Given passage
╔══
Explainer: L1 vs. L2 vs. L3 Cache

Dyper

Posts: 17   +5
I want to hear how these layers overcome latency and how AMD’s upcoming unified cache will make the 12 and 16 core designs as fast as the 8 core Matisse CPU’s.
3700X is a great chip for audio and gaming but it dogs down in audio apps at a much lower usage level than a Intel Chips. Their 12 and 16 core chips scale the same way, more chips more latency. Unified cache will overcome this, but would love to hear how.
Fascinating topic for an end user like me. Cheerz.
 
  • Like
Reactions: Reehahs

BoboOOZ

Posts: 63   +53
I've had an AMD K6 II, with the cache located in a cartridge outside the processor. And then I had a K7 Duron with a much faster, but smaller on-chip L2 cache. Both were great value in their time...
 

neeyik

Posts: 1,294   +1,356
Staff member
  • Thread Starter Thread Starter
  • #4
I want to hear how these layers overcome latency and how AMD’s upcoming unified cache will make the 12 and 16 core designs as fast as the 8 core Matisse CPU’s.
╚══
Dataset content
╔══
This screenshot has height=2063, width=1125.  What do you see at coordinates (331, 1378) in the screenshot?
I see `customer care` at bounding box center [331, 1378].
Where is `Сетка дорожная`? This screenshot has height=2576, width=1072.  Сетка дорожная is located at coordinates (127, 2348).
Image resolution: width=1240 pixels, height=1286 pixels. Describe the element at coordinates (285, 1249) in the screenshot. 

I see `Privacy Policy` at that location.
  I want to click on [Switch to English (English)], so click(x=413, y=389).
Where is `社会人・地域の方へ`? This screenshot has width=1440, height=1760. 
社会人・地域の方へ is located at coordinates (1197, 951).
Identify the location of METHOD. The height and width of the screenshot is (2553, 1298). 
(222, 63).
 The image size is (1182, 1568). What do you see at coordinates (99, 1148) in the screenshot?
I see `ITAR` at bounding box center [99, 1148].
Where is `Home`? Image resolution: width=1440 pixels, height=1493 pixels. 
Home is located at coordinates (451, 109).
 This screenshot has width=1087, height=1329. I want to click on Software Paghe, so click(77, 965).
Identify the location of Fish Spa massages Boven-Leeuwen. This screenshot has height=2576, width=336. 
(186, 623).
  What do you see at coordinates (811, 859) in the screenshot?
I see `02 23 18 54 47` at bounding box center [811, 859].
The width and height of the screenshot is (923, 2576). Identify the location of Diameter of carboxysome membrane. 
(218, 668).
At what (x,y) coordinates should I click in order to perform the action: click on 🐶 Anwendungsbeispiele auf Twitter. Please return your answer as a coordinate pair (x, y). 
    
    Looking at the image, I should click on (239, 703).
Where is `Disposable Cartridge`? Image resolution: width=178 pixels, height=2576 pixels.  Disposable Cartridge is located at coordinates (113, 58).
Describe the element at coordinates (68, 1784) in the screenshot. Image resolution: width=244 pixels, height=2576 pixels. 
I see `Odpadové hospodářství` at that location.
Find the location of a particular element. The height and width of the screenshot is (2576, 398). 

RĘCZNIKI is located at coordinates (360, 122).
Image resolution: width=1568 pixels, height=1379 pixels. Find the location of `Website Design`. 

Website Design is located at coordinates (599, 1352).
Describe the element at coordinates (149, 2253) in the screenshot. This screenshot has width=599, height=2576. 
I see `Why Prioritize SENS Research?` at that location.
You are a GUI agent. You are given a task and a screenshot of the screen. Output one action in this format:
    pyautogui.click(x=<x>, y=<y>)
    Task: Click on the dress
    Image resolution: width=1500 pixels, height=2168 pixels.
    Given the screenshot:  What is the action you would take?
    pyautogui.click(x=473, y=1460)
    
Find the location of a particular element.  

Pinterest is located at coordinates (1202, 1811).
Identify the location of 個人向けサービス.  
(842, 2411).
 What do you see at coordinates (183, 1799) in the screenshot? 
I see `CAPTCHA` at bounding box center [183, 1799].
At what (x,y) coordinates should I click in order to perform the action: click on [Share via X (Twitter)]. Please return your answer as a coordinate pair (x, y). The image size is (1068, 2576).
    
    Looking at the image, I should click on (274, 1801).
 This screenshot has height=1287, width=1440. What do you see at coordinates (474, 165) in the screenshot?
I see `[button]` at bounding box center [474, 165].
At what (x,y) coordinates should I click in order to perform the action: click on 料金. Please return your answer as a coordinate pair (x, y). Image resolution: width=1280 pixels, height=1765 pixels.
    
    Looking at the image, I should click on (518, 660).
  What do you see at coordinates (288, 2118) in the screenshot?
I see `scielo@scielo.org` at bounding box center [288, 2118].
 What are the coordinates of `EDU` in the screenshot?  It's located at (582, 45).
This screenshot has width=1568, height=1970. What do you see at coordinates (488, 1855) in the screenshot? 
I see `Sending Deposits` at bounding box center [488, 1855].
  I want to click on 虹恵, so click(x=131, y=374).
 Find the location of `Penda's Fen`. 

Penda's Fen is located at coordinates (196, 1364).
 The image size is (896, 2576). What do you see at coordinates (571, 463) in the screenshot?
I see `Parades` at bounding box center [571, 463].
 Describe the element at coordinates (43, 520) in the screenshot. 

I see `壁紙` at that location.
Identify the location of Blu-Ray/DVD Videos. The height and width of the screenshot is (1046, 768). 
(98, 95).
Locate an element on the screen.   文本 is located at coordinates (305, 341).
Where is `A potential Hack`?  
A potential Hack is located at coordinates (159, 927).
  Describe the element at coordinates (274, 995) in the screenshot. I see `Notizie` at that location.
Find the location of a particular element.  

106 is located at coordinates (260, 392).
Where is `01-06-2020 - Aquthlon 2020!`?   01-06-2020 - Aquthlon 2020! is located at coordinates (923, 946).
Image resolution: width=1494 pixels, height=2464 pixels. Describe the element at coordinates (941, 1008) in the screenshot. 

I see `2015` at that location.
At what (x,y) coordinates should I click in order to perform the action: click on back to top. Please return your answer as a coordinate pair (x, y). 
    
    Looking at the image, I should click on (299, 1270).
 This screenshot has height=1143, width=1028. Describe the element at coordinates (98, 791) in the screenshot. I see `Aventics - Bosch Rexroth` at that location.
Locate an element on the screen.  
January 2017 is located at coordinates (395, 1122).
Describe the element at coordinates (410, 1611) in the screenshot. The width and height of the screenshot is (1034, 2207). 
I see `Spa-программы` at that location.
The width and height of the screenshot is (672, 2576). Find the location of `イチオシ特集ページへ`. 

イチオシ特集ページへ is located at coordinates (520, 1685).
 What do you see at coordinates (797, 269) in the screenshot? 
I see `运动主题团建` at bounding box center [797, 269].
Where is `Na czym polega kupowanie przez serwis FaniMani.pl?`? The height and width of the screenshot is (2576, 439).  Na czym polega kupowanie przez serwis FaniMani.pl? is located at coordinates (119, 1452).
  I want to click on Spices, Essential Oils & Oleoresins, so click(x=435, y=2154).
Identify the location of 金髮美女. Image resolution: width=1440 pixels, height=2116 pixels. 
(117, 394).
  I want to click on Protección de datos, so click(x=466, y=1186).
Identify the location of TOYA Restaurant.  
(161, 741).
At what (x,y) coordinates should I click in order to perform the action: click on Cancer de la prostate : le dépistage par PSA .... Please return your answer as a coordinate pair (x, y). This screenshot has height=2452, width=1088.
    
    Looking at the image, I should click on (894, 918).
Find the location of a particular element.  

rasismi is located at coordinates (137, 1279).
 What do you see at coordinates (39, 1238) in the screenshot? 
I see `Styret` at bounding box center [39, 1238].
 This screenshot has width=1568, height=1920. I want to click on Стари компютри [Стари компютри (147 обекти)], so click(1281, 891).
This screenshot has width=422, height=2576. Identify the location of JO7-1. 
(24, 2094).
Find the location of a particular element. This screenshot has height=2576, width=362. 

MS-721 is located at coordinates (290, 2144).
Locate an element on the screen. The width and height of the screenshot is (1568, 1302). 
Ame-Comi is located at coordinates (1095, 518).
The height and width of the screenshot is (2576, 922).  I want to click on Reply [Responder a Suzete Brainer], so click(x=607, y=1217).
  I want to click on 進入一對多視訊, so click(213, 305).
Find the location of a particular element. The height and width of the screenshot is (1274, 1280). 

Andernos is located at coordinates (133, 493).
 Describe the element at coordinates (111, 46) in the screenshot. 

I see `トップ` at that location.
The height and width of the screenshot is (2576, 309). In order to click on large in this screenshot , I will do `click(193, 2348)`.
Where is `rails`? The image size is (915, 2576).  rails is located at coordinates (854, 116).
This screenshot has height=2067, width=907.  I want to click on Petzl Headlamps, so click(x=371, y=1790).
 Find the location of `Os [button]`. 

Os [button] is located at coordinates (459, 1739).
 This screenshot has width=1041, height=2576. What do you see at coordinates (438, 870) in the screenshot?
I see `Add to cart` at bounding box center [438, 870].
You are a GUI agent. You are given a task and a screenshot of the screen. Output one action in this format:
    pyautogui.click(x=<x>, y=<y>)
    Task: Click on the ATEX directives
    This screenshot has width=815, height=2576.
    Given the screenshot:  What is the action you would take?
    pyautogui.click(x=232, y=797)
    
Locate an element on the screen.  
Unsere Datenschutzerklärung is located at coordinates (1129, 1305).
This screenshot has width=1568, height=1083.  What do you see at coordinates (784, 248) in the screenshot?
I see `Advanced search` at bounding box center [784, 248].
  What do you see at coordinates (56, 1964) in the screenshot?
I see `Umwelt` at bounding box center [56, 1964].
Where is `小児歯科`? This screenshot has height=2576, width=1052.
╚══
What you will do
• A. Retype the stretch of the cache forum thread from "Explainer: L1 vs." through "to hear how.".
• B. Echo the stretch of the rows from the line containing "has height=2452, width=1088." through the line containing "I want to click on 進入一對多視訊, so".

Solved problems
• A.
Explainer: L1 vs. L2 vs. L3 Cache

Dyper

Posts: 17   +5
I want to hear how these layers overcome latency and how AMD’s upcoming unified cache will make the 12 and 16 core designs as fast as the 8 core Matisse CPU’s.
3700X is a great chip for audio and gaming but it dogs down in audio apps at a much lower usage level than a Intel Chips. Their 12 and 16 core chips scale the same way, more chips more latency. Unified cache will overcome this, but would love to hear how.

• B.
At what (x,y) coordinates should I click in order to perform the action: click on Cancer de la prostate : le dépistage par PSA .... Please return your answer as a coordinate pair (x, y). This screenshot has height=2452, width=1088.
    
    Looking at the image, I should click on (894, 918).
Find the location of a particular element.  

rasismi is located at coordinates (137, 1279).
 What do you see at coordinates (39, 1238) in the screenshot? 
I see `Styret` at bounding box center [39, 1238].
 This screenshot has width=1568, height=1920. I want to click on Стари компютри [Стари компютри (147 обекти)], so click(1281, 891).
This screenshot has width=422, height=2576. Identify the location of JO7-1. 
(24, 2094).
Find the location of a particular element. This screenshot has height=2576, width=362. 

MS-721 is located at coordinates (290, 2144).
Locate an element on the screen. The width and height of the screenshot is (1568, 1302). 
Ame-Comi is located at coordinates (1095, 518).
The height and width of the screenshot is (2576, 922).  I want to click on Reply [Responder a Suzete Brainer], so click(x=607, y=1217).
  I want to click on 進入一對多視訊, so click(213, 305).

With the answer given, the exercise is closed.